Bois : Dette Carbone de 150 ans, Coûts x3,5

150 ans de dette ne sont pas un objectif, mais un seuil physique

Le modèle analysé indique que l’utilisation de bois pour la capture du carbone ne génère pas d’émissions négatives en 150 ans. Cette période n’est pas un horizon stratégique, mais un seuil physique d’accumulation d’entropie. Le système ne produit pas un bilan net, mais une dette structurelle qui s’étend au-delà du temps de projet de toute infrastructure. Le bois, une matière première à faible densité énergétique, nécessite une consommation d’énergie pour la collecte, le transport et la combustion qui dépasse l’avantage du séquestre. La transformation n’est pas une transition, mais un retard de décennies dans la réduction effective des émissions.

Les données ne sont pas une attente, mais un résultat physique. La combustion du bois libère du carbone déjà présent dans le cycle naturel, et le processus de capture ne parvient pas à compenser la perte initiale. Le système se trouve dans un régime de dissipation continue, où le flux d’énergie est constamment supérieur au flux de stockage. Le seuil de 150 ans n’est pas un objectif à atteindre, mais une limite au-delà de laquelle le système ne se rétablit pas. Cette dynamique n’est pas une imperfection technique, mais une conséquence directe de la thermodynamique des flux de matière.

Le seuil du coût de l’électricité : 3,5 fois le coût actuel

Le modèle prévoit une augmentation du coût de l’électricité 3,5 fois supérieure à celle d’un système basé sur le gaz naturel avec capture et stockage. Il ne s’agit pas d’une simple augmentation tarifaire, mais d’une transformation du système de production. Le coût n’est pas distribué de manière uniforme : 78 % est attribué à l’abattage forestier, au transport et à la préparation du bois, tandis que seulement 22 % concernent la capture et le stockage. Le système n’est pas économiquement viable, mais constamment en déficit. La variation n’est pas une oscillation du marché, mais une distorsion structurelle du rapport entrée-sortie.

Ce chiffre n’est pas une hypothèse, mais une conséquence du rapport entre l’énergie investie et l’énergie produite. Le bois a un rendement énergétique inférieur de 40 % par rapport au gaz naturel. Pour produire la même quantité d’électricité, le système nécessite 140 % de matière première supplémentaire. Cela signifie que le système n’est pas une alternative, mais une alternative plus coûteuse.

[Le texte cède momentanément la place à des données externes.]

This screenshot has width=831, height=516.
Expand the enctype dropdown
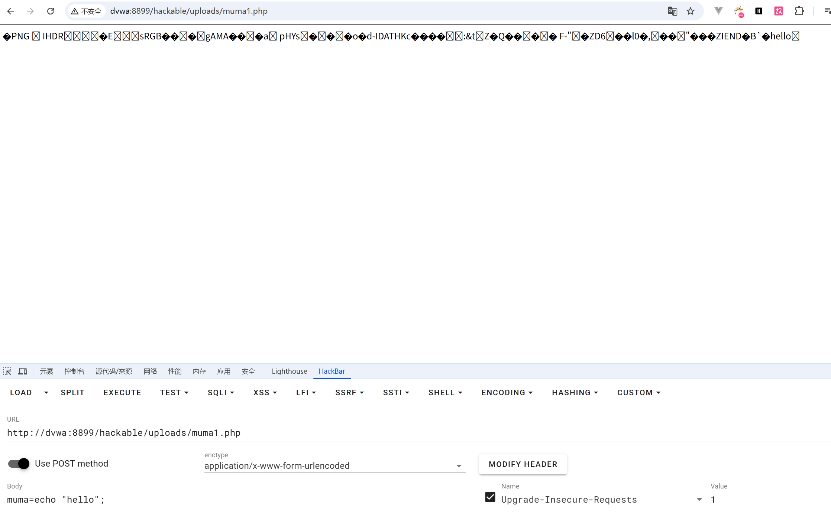tap(459, 466)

Les données révèlent une dynamique structurelle : le coût n’est pas un facteur supplémentaire, mais le cœur du système. La transition ne réduit pas le coût, elle l’amplifie.

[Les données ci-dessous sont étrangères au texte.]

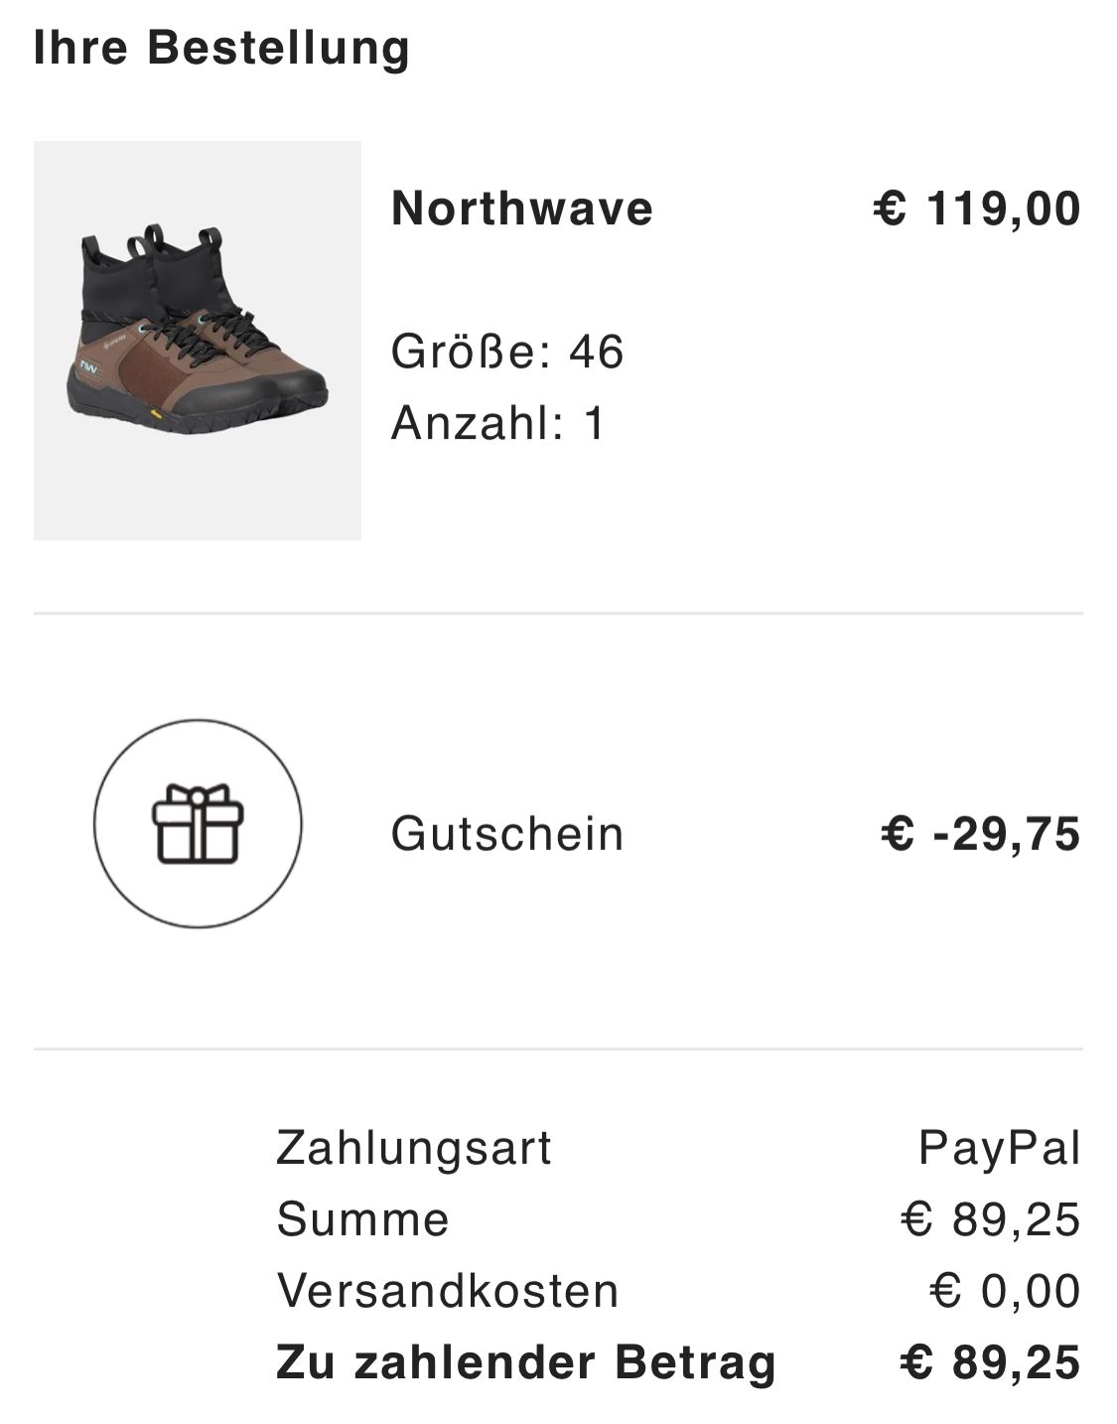Click the Summe label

La levier tactique : remplacement du bois par des résidus de scierie

Une alternative physiquement cohérente est l’utilisation de résidus de scierie, et non de bois provenant de forêts naturelles. Ces matériaux ne sont pas soumis à la concurrence avec l’utilisation des sols, ne nécessitent pas de nouvelles coupes et n’altèrent pas le cycle du carbone. Le modèle montre que, avec les résidus de scierie, le système peut atteindre des émissions négatives en 80 ans, et non en 150. Le changement n’est pas une amélioration marginale, mais une restructuration du flux de matière. Le remplacement ne nécessite pas de nouvelles infrastructures, mais l’optimisation de celles qui existent.

La transition n’est pas un choix politique, mais une nécessité physique. Le résidu de scierie a une densité énergétique supérieure de 22 % par rapport au bois provenant des forêts. Le système de collecte est déjà intégré dans les centres de transformation. La mise en œuvre prend moins de 4 mois et entraîne un coût supplémentaire inférieur à 5 % par rapport au projet initial. Le levier n’est pas technologique, mais logistique. Le changement ne nécessite pas d’innovation, mais une reconfiguration du flux d’entrée.

Le coût systémique : la marge d’investissement

Le coût systémique peut être mesuré par la marge d’investissement dans les projets BECCS. Un projet basé sur du bois provenant de forêts naturelles a une marge de profit inférieure à 2 %, tandis qu’un projet basé sur des résidus de scierie a une marge supérieure à 14 %. Il ne s’agit pas d’une donnée de bilan, mais d’un indicateur de durabilité physique. La marge n’est pas une variable de marché, mais un reflet du rapport entre l’énergie investie et l’énergie produite.

Le système basé sur du bois provenant de forêts naturelles n’est pas économiquement viable. La marge inférieure à 2 % ne couvre pas les coûts de maintenance des infrastructures pendant plus de 5 ans. Le système est destiné à échouer avant la fin de son cycle de vie. Le coût n’est pas un risque, mais une certitude physique. Celui qui soutient le projet n’est pas un investisseur, mais un transfert de valeur. La marge d’investissement est l’indicateur final : si elle est négative, le système n’est pas un projet, mais une opération de transfert de richesse.